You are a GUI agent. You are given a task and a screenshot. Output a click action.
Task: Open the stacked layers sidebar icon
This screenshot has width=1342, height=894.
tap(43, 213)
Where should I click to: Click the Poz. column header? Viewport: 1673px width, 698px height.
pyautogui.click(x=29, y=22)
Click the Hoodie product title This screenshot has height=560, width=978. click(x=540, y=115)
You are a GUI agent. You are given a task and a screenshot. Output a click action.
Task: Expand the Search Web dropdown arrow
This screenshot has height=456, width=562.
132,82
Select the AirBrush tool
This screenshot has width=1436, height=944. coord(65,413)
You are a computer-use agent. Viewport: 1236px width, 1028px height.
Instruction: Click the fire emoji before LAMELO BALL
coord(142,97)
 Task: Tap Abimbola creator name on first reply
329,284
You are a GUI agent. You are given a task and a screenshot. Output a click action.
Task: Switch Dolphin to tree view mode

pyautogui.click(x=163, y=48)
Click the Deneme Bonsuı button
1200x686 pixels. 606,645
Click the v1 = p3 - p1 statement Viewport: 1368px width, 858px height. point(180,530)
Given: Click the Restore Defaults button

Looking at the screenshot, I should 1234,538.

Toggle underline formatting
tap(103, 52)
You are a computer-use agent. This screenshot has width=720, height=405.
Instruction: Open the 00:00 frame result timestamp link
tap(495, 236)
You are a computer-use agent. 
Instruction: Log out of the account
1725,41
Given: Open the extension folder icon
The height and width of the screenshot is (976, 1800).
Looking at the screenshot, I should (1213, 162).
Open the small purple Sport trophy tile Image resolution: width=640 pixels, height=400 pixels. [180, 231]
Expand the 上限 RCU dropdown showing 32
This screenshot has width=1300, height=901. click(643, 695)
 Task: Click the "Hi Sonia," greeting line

YOUR OBJECTIVE
Copy whichever lines above contain the string "icon".

FINISHED TASK
Task: Open the stacked layers sidebar icon
Given: Open the extension folder icon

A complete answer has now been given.